Когда мне понадобилось запломбировать зуб, то грек-доктор, узнав, кто я, долго причмокивал языком в знак сочувствия; но это не помешало ему содрать с меня за пломбу десять драхм и скверно запломбировать.
Каждый раз при размене денег меня старались обсчитать. А когда мне понадобилось ехать в Афины, то греки в виде особой милости уступили мне на стоимости билета третьего класса, в трюме, из тридцати драхм – пять.

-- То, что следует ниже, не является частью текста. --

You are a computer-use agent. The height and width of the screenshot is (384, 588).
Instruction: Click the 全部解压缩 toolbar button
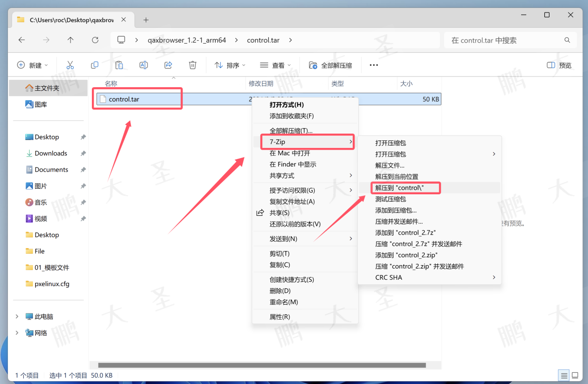pos(330,65)
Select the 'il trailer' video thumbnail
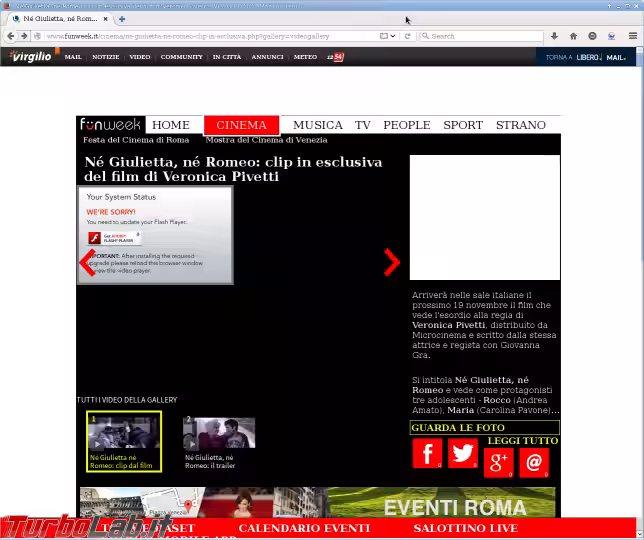This screenshot has width=644, height=540. (x=218, y=433)
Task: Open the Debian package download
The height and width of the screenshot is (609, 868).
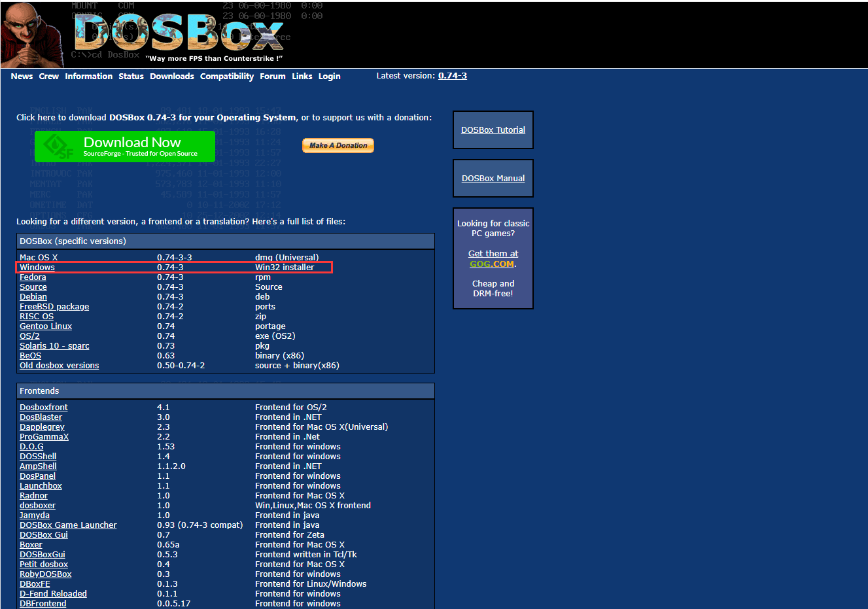Action: point(33,296)
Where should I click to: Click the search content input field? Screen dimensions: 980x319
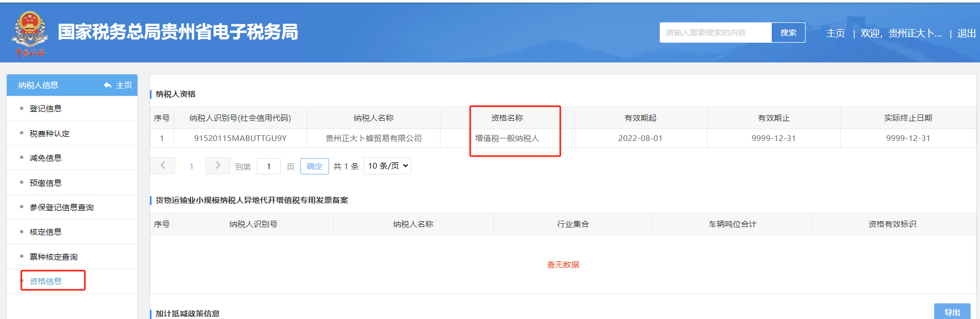point(715,33)
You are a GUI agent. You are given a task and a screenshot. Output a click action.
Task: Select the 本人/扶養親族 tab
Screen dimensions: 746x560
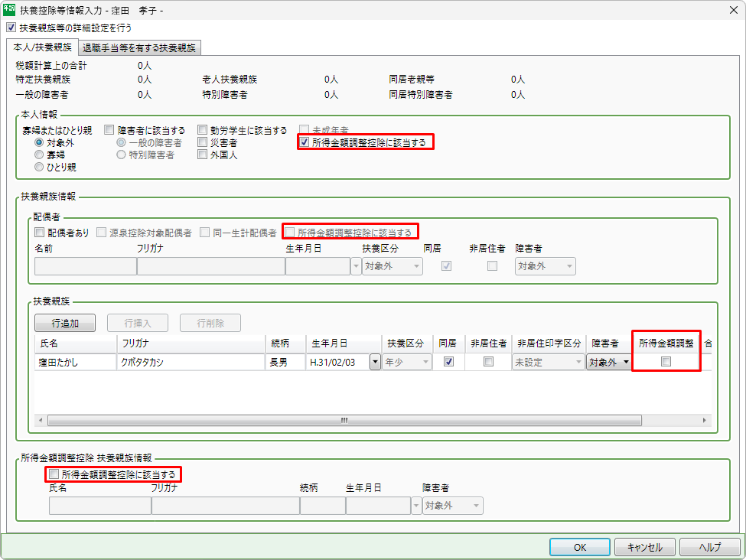pyautogui.click(x=43, y=47)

Перед Рождеством наша походная церковка в лагерях не была еще приспособлена и приходилось к обедне ходить пешком в город, в русский госпиталь имени Святого Дмитрия Солунского, где была крошечная русская церковка. После наша церковь в лагерях была нашим утешением, простотой своей напоминая мне дальнее детство в деревне: такой же маленький иконостас, такой же простенький совсем деревенский батюшка, такой же дикий хор, кто в лес, кто по дрова. Нигде я так усердно не молился, как в этой импровизированной церкви в Салоникских лагерях.

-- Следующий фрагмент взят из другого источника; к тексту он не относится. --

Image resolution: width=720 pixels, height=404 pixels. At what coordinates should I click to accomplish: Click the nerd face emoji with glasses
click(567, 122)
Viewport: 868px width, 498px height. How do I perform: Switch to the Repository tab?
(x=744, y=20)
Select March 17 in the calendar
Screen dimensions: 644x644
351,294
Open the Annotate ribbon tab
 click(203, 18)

Жизнь наша в Салониках текла чрезвычайно однообразно, дни походили один на другой и потому шли быстро. Несмотря на все старания, я никак не мог достать платных занятий: я пробовал наняться красить автомобили, где, между прочим, работал Гофштеттер
[413] из «Нового времени»; пилить дрова на лесопильню – везде отказ. Пробовал торговать готовым платьем и купил для этого десяток гимнастерок и штанов, но мне давали за них дешевле, чем я сам заплатил. Сунулся я было с ними в Гевгелы – сербская пограничная станция, – но едва оттуда унес ноги со своей «контрабандой».